|
|
|
|
|
by otterley
228 days ago
|
|
> If instead we have a standard protocol for service discovery, you can drop [reconciliation] in place of the AWS internal service discovery system and then clients (both internal and external) can directly resolve the DynamoDB backends without needing a DNS intermediary. DNS is a service discovery protocol! And a rather robust one, too. Don’t forget that. AWS doesn’t want to expose to the customer all the dirty details of how internal routing is done. They want to publish a single regional service endpoint, put a SLO on it, and handle all the complexity themselves. Saving unnecessary complexity from customers is, after all, one of the key value propositions of a managed service. It also allows the service provider the flexibility to change the underlying implementation without impacting customer clients. I’m not sure the best response to “the reconciler had a bug, and other reconcilers might, too” is to replace it with an entirely new and untested service discovery protocol. A proposed compensating control to this bug might be as simple as “if the result would be to delete the zone or empty it of all RRs, halt and page the on-call.” Fail open, as it were. Also, anyone proposing a new protocol in response to a problem—especially one that had nothing to do with the protocol itself—should probably be burdened with defining and implementing its replacement. ;) |
|
That is not what I am proposing. The current state is that there are two reconcilers (DNS and internal service discovery) and collapsing those into one reconciler protocol will simplify the system.

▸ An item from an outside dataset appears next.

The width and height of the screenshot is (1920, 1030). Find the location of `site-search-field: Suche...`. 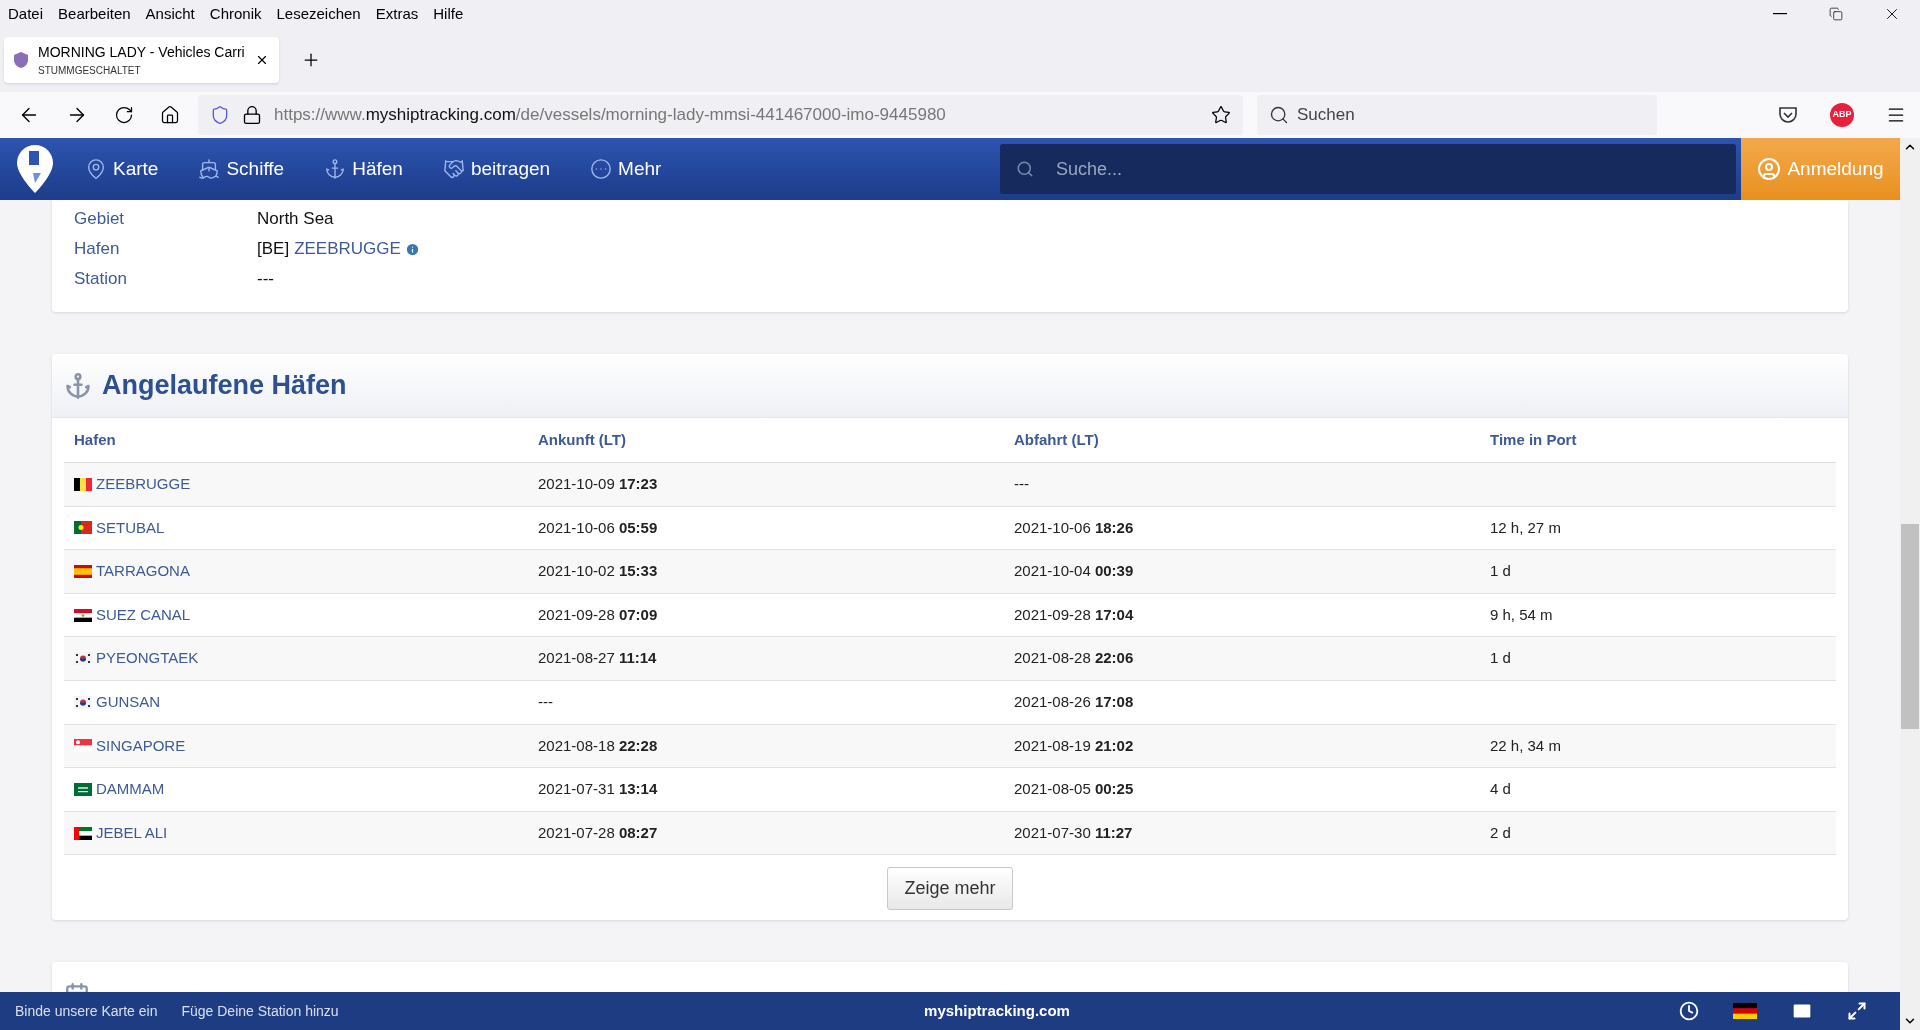

site-search-field: Suche... is located at coordinates (1368, 169).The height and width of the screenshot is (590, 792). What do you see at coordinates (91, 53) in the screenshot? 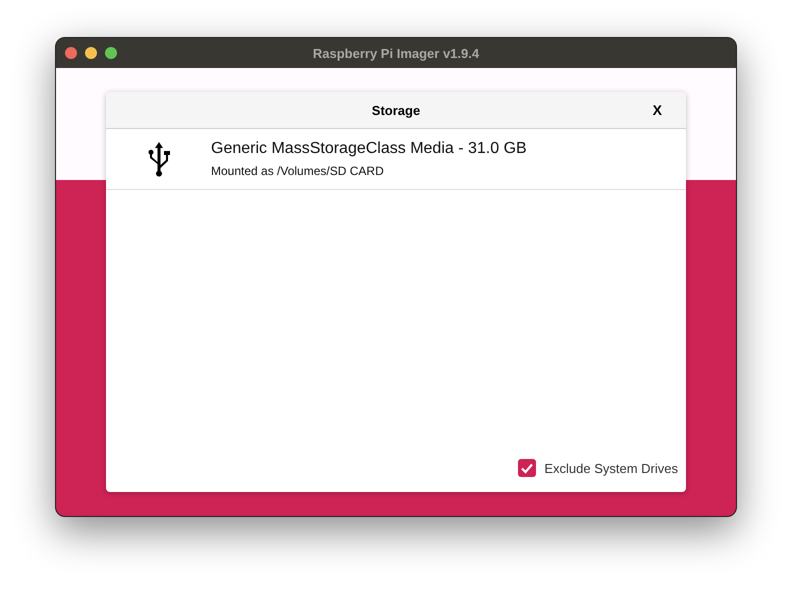
I see `minimize-window-button` at bounding box center [91, 53].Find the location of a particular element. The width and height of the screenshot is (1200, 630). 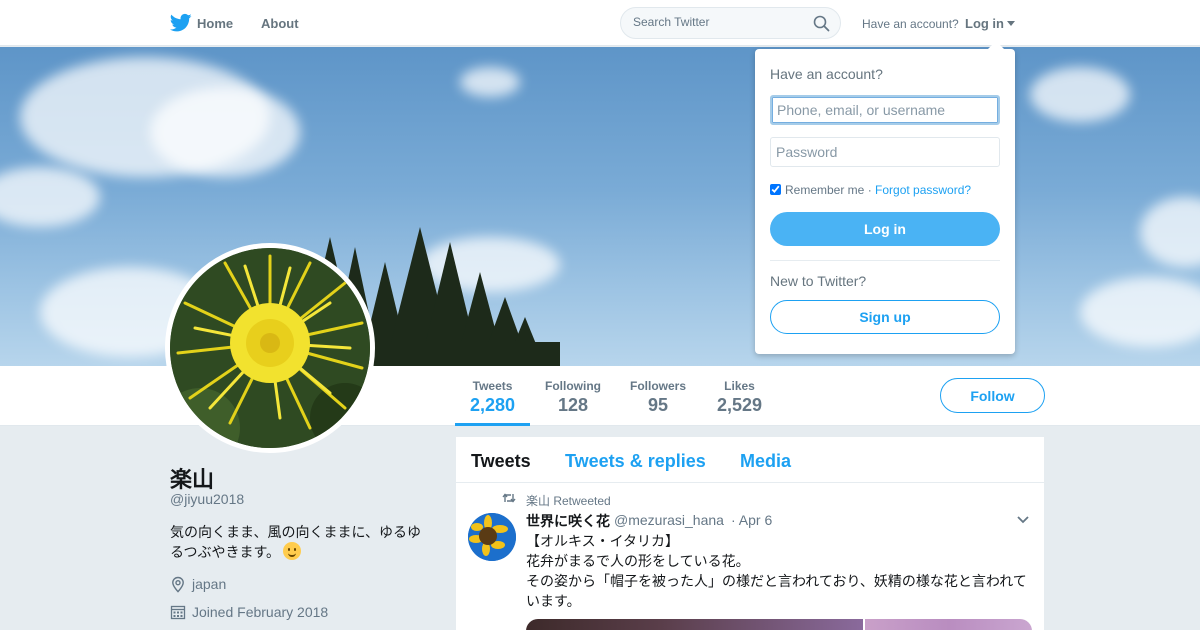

> especially one that had nothing to do with the protocol itself
Part of the problem is the increased system complexity by layering multiple service discovery systems on top of each other.
> A proposed compensating control to this bug might be as simple as “if the result would be to delete the zone or empty it of all RRs, halt and page the on-call.”
You cannot pre-emptively predict all possible bugs and race conditions. How can I create alerts for all of the failure conditions I have not thought of? A better assumption is that all systems will fail, and one of the things you can do to reduce failure rate is to simplify the system. Additionally, you can segment the system into shards/cells and roll out config and code changes serially to each cell to catch issues before they affect 100% of customers.
I am not hand waving or yelling at the clouds here. I have worked on service discovery for hyperscalars and have witnessed similar outages where the impedance mismatch between internal service discovery and DNS causes issues.